Provide again, from the entries below, every line from the one containing "Click the bottom-right" through the one containing "Task: Click the Następna strona button", exactly as written, and no other line.

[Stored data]
* * *

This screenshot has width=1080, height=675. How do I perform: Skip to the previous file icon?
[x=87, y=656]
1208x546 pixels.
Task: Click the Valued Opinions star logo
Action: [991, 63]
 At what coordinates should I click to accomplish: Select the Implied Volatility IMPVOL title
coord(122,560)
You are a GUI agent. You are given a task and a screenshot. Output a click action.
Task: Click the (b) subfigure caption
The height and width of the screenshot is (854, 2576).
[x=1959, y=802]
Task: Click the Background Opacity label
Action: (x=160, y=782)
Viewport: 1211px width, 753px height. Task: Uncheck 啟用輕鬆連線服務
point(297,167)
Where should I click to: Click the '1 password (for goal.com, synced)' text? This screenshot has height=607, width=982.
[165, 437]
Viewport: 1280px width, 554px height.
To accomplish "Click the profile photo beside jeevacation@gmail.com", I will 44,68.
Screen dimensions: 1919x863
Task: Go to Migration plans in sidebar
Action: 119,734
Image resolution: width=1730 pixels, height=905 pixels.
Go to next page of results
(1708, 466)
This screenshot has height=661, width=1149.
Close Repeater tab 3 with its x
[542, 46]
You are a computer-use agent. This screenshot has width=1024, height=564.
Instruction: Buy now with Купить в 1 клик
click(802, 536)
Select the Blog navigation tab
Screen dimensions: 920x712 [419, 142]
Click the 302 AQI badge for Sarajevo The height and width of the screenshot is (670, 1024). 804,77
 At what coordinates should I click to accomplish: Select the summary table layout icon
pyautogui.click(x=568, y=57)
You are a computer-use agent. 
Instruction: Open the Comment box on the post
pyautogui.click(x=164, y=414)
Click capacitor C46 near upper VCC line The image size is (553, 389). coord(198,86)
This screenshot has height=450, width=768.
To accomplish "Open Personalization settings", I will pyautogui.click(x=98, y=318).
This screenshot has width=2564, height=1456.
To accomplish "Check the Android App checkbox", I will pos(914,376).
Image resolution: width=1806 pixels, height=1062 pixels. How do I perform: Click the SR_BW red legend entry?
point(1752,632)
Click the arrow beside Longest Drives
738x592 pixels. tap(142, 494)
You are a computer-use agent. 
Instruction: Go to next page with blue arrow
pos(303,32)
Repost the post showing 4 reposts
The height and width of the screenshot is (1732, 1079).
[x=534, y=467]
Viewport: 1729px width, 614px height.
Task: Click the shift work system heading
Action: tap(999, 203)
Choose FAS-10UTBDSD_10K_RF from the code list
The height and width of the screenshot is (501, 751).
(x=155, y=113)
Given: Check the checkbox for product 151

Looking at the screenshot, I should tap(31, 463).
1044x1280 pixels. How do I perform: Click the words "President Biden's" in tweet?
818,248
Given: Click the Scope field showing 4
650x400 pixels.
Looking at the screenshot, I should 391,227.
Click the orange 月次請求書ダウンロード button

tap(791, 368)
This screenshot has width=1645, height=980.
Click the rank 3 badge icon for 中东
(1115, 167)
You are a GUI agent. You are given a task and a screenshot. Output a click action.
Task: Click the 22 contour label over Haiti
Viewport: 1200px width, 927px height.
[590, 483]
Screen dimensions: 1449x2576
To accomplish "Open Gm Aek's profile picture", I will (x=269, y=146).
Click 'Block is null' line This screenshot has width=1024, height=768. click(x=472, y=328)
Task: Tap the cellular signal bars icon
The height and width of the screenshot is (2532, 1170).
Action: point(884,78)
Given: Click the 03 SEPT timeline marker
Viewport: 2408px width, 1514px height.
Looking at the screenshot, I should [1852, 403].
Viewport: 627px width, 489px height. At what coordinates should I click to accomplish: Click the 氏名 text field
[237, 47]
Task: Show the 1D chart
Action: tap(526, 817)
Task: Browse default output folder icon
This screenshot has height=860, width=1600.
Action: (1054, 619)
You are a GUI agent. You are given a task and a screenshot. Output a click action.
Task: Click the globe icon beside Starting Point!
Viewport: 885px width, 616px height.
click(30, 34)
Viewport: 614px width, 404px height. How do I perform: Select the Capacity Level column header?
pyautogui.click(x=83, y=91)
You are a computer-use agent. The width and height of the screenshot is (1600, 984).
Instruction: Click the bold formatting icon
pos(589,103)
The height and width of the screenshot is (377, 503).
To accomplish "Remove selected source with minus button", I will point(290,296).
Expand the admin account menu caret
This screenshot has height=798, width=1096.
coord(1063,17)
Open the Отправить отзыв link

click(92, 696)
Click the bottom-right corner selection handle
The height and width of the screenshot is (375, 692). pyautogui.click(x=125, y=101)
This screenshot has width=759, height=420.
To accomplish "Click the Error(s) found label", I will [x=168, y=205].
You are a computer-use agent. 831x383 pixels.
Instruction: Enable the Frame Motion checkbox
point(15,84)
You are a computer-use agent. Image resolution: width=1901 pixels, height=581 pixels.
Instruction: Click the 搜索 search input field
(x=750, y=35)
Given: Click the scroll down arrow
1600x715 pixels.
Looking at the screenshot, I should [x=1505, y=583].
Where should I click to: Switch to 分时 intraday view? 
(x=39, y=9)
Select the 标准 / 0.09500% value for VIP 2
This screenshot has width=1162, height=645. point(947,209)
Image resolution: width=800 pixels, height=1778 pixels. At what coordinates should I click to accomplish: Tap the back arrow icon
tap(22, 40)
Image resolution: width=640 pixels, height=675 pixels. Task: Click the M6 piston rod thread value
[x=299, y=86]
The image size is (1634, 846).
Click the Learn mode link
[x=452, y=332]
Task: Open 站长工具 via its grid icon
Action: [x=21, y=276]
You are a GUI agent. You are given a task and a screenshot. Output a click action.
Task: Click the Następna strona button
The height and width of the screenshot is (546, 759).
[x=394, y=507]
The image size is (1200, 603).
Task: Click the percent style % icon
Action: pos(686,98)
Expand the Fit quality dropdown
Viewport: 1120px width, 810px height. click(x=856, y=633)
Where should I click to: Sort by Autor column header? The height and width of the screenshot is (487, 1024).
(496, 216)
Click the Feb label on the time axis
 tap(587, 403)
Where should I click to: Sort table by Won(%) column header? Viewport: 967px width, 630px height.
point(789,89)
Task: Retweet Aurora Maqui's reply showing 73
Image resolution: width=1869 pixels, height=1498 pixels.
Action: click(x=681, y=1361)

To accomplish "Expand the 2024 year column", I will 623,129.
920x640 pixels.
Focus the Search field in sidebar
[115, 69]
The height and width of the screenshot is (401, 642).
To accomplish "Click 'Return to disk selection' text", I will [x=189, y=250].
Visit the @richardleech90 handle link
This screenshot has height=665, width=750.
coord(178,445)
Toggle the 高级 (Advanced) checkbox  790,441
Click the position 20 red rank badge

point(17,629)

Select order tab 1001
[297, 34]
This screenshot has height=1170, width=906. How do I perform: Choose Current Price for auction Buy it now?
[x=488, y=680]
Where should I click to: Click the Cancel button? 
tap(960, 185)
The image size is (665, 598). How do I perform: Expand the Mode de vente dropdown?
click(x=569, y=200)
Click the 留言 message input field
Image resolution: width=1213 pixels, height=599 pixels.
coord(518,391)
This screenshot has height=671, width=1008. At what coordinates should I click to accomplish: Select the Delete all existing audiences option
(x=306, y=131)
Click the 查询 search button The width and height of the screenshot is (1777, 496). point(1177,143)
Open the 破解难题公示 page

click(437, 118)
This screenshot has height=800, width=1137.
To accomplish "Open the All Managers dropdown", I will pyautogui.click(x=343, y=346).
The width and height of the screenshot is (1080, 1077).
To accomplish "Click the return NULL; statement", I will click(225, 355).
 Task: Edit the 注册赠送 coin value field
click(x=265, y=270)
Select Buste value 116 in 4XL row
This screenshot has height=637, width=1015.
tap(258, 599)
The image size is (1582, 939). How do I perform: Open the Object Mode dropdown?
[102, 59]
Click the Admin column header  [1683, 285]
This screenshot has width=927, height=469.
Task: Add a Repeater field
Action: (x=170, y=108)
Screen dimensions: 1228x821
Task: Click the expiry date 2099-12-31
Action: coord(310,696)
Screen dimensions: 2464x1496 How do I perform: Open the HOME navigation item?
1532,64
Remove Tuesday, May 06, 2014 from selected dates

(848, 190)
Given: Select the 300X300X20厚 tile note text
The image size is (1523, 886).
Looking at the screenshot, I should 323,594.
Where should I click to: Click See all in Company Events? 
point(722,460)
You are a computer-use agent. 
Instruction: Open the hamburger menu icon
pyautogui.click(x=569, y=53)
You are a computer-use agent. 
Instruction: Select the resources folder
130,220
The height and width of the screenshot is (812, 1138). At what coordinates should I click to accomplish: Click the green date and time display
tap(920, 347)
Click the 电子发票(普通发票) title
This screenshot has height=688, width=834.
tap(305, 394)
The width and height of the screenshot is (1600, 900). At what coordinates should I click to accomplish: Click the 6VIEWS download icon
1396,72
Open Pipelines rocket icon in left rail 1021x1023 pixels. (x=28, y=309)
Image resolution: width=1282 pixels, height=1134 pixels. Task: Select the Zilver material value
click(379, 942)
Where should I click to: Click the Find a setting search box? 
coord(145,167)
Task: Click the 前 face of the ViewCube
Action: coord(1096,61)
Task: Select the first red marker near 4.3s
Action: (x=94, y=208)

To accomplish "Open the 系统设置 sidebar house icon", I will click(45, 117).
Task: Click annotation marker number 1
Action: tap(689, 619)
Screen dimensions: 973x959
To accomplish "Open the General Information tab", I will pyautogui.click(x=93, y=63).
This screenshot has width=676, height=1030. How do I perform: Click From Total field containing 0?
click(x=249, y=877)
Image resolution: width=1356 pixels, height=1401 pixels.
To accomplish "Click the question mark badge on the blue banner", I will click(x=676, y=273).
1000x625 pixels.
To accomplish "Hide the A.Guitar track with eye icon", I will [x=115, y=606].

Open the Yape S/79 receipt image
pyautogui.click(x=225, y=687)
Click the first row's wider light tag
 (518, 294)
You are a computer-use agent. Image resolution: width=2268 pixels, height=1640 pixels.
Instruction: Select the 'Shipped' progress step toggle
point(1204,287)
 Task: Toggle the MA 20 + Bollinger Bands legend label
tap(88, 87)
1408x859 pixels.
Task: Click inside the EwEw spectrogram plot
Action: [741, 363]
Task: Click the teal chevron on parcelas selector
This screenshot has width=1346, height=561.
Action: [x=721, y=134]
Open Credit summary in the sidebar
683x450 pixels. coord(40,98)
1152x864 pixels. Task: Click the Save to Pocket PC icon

* * *

### RESULT FOR THIS TASK
Click the bottom-right corner selection handle
The height and width of the screenshot is (375, 692). pyautogui.click(x=125, y=101)
This screenshot has width=759, height=420.
To accomplish "Click the Error(s) found label", I will [x=168, y=205].
You are a computer-use agent. 831x383 pixels.
Instruction: Enable the Frame Motion checkbox
point(15,84)
You are a computer-use agent. Image resolution: width=1901 pixels, height=581 pixels.
Instruction: Click the 搜索 search input field
(x=750, y=35)
Given: Click the scroll down arrow
1600x715 pixels.
Looking at the screenshot, I should [x=1505, y=583].
Where should I click to: Switch to 分时 intraday view? 
(x=39, y=9)
Select the 标准 / 0.09500% value for VIP 2
This screenshot has width=1162, height=645. point(947,209)
Image resolution: width=800 pixels, height=1778 pixels. At what coordinates should I click to accomplish: Tap the back arrow icon
tap(22, 40)
Image resolution: width=640 pixels, height=675 pixels. Task: Click the M6 piston rod thread value
[x=299, y=86]
The image size is (1634, 846).
Click the Learn mode link
[x=452, y=332]
Task: Open 站长工具 via its grid icon
Action: [x=21, y=276]
You are a GUI agent. You are given a task and a screenshot. Output a click action.
Task: Click the Następna strona button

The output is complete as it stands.